● **What the task requires**:
Find how many lines in the material below contain the word "Current" and give only that number.
*** Opening of Extracted entries ***
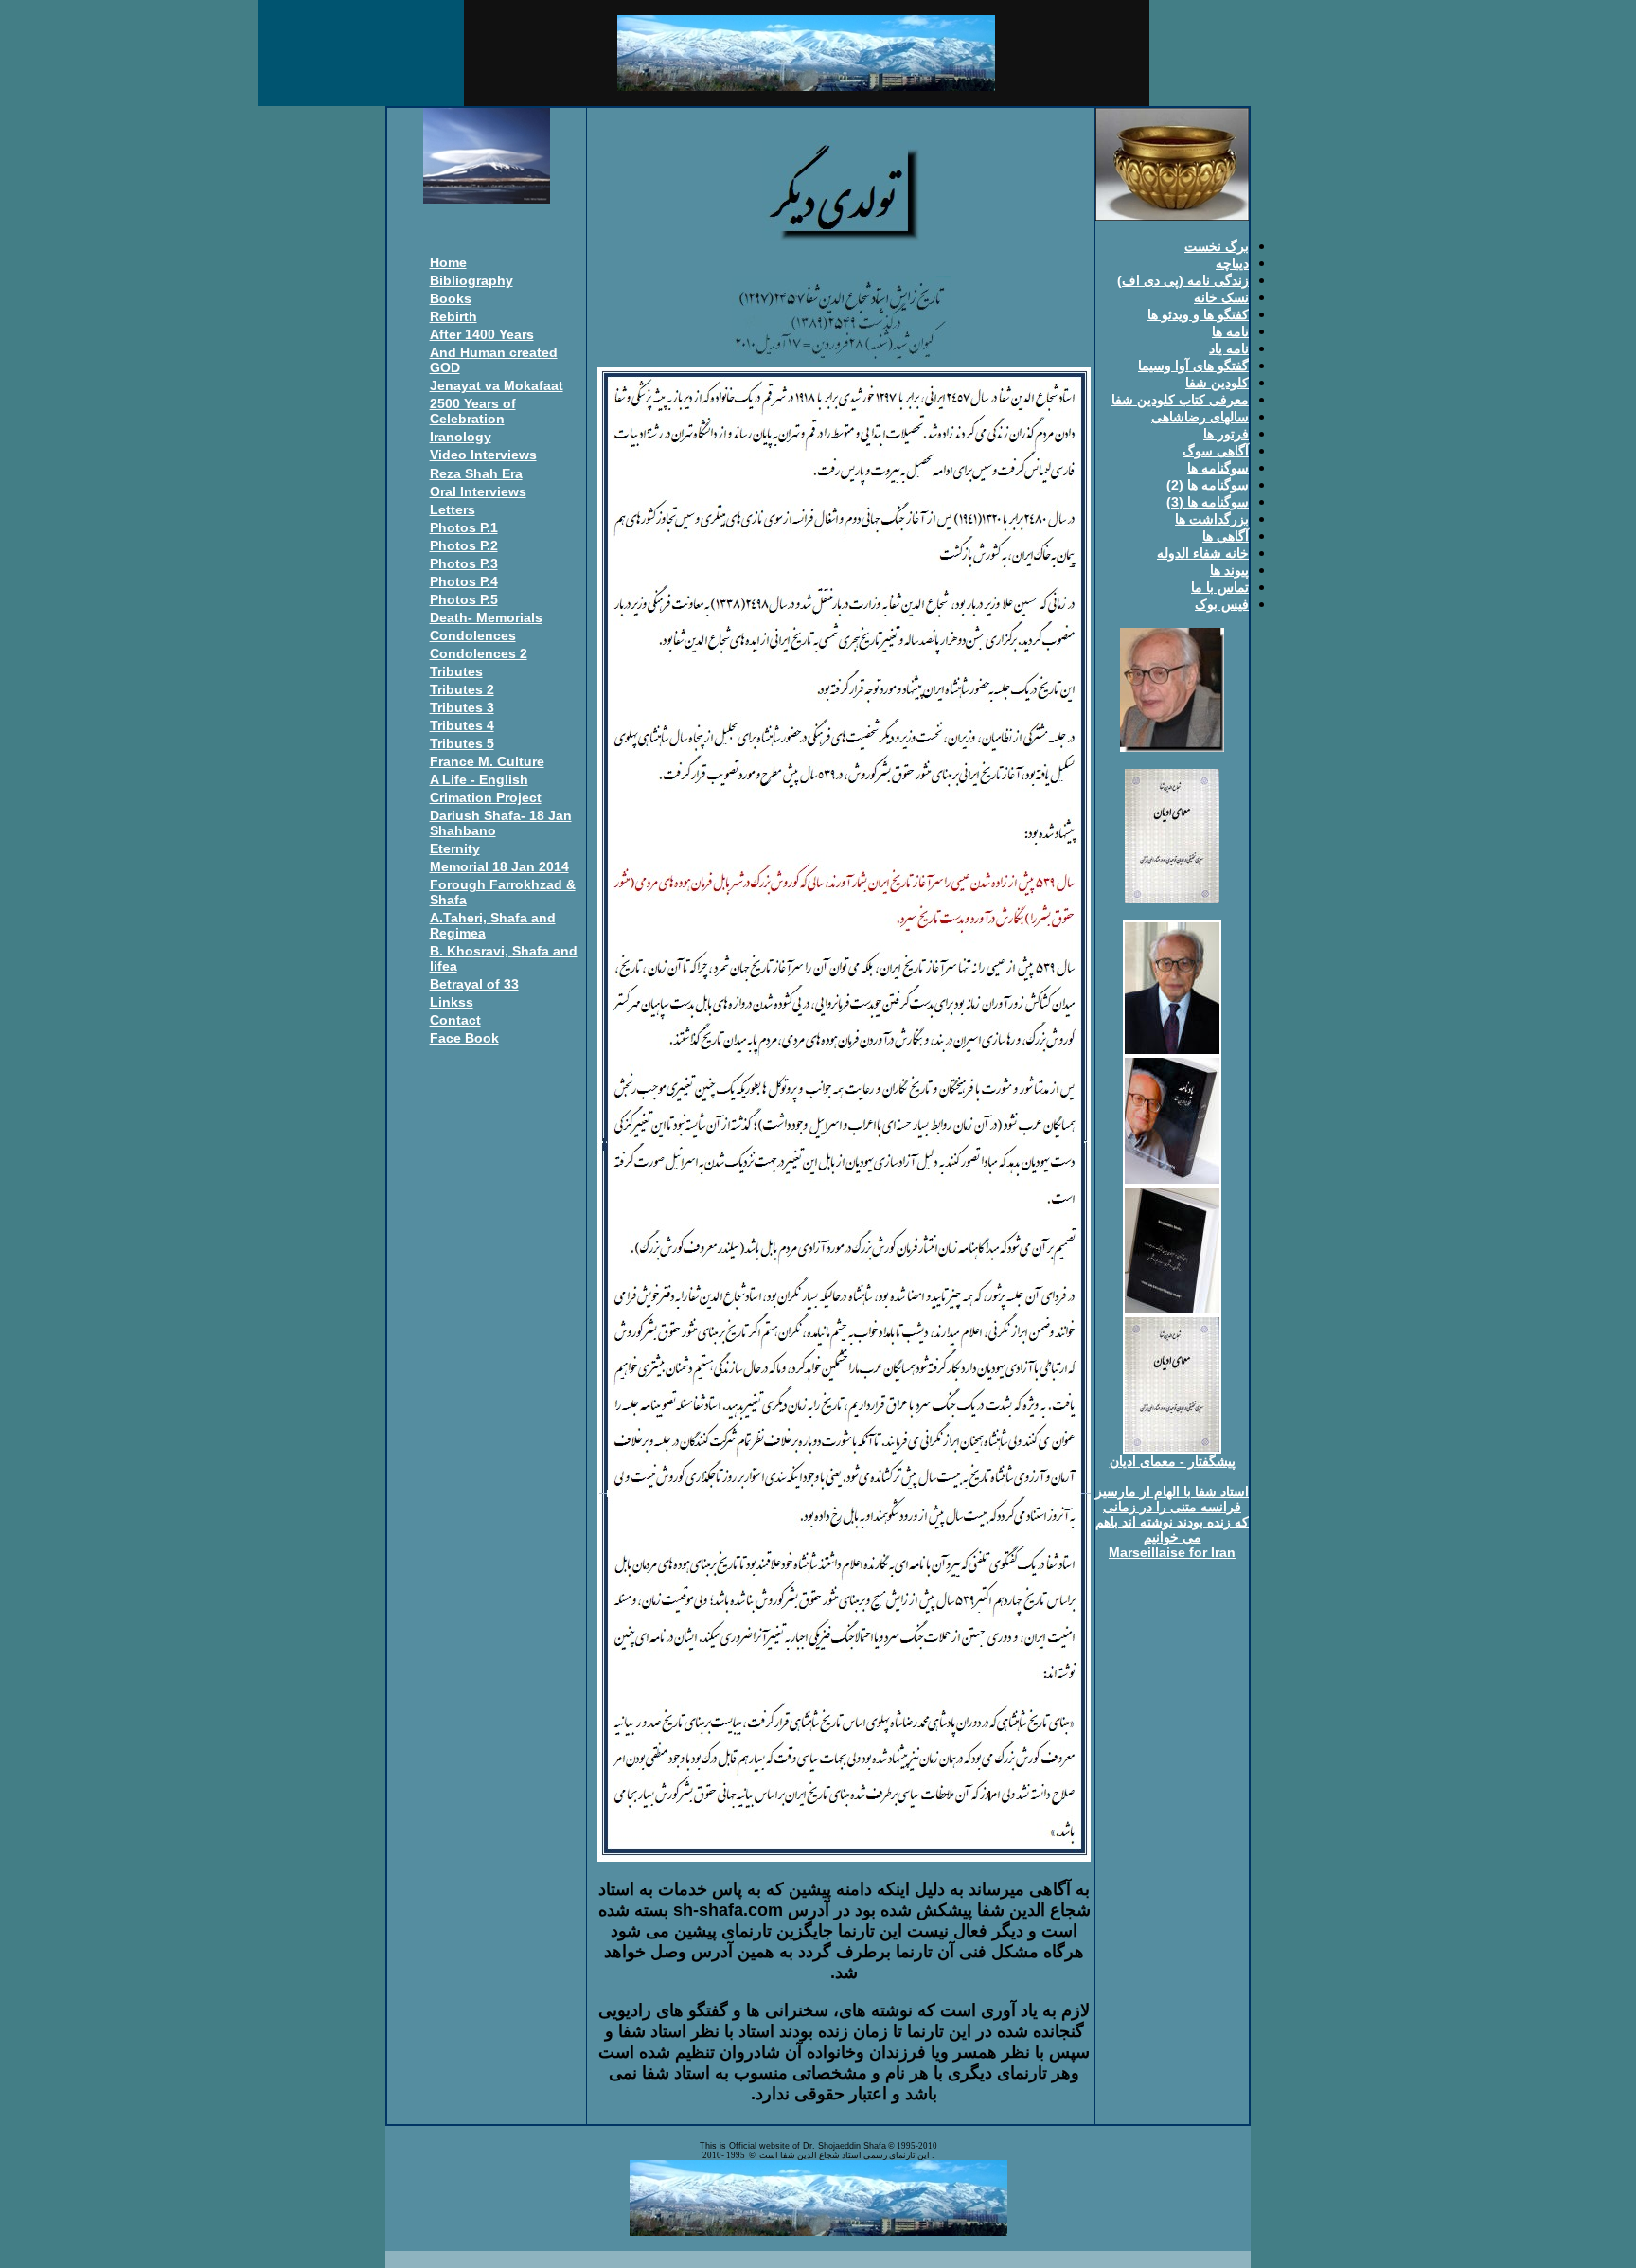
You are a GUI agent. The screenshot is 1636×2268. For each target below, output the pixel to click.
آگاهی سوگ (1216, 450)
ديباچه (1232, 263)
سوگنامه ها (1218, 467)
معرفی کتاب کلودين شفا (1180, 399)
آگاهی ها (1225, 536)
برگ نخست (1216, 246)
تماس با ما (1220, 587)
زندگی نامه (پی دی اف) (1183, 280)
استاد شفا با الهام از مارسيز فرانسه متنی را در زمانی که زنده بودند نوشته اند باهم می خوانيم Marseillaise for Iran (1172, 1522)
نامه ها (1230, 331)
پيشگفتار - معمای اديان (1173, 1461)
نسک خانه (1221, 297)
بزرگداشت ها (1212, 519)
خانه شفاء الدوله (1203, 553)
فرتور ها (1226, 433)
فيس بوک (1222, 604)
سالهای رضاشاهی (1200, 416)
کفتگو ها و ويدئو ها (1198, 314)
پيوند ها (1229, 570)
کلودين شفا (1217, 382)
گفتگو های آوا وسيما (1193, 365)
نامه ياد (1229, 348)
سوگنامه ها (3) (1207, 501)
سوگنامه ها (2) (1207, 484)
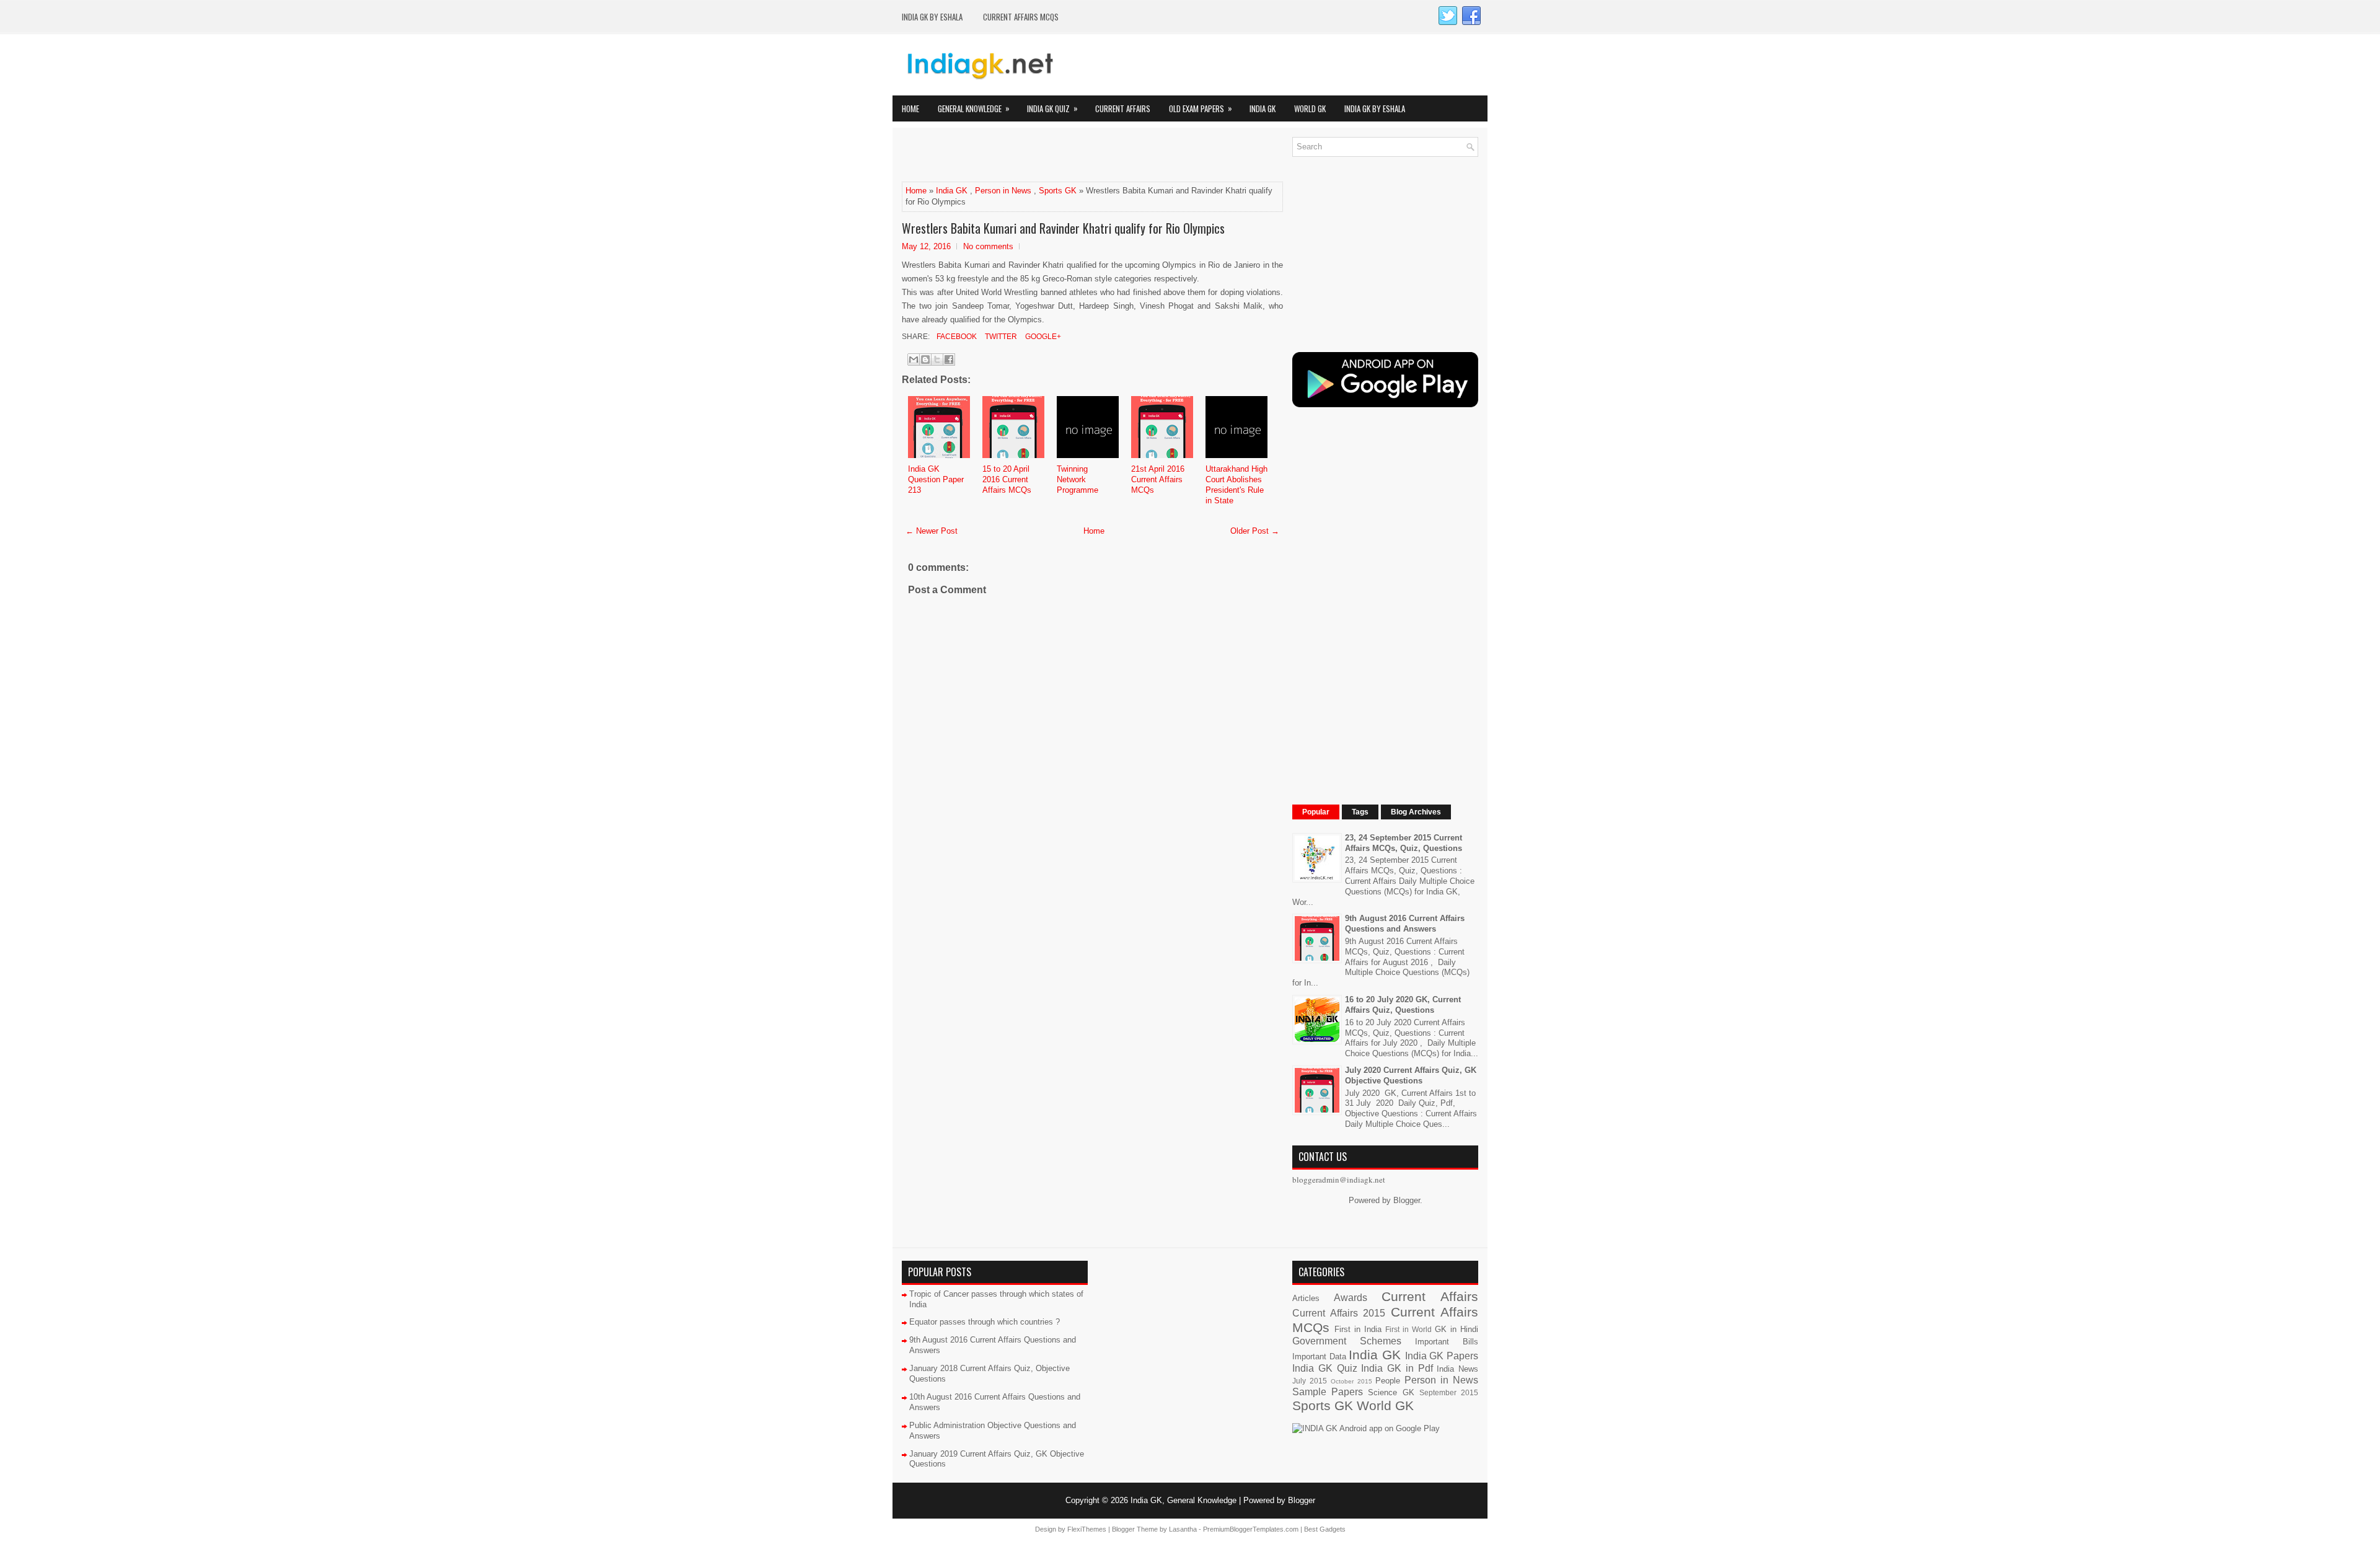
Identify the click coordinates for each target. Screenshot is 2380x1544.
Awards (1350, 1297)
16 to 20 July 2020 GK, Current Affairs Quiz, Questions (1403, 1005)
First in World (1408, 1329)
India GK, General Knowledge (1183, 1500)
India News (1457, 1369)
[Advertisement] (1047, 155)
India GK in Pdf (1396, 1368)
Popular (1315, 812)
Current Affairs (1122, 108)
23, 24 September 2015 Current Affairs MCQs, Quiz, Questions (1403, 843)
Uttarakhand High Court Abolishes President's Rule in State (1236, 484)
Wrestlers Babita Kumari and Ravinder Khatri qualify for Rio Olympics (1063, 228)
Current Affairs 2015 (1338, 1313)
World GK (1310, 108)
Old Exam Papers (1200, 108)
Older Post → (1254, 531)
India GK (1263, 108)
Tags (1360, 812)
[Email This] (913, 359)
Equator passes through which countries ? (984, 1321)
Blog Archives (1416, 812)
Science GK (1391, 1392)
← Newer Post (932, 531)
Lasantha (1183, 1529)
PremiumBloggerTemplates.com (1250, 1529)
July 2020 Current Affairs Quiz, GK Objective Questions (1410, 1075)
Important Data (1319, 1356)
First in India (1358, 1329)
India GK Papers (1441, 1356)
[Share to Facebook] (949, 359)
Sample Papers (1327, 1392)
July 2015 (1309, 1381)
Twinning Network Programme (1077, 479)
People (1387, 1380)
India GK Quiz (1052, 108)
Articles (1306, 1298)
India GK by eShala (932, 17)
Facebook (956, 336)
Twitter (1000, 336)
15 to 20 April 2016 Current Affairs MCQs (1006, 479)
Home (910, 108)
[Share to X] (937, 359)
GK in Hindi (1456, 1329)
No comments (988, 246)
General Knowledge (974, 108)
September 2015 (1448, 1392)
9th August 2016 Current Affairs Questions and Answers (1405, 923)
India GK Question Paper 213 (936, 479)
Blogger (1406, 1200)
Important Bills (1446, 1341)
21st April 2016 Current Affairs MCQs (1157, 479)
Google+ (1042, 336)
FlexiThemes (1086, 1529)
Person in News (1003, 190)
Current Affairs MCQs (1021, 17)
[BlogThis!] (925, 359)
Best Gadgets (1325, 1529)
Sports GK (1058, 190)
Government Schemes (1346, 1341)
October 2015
*** Close of Extracted entries ***
● **Task answer**:
9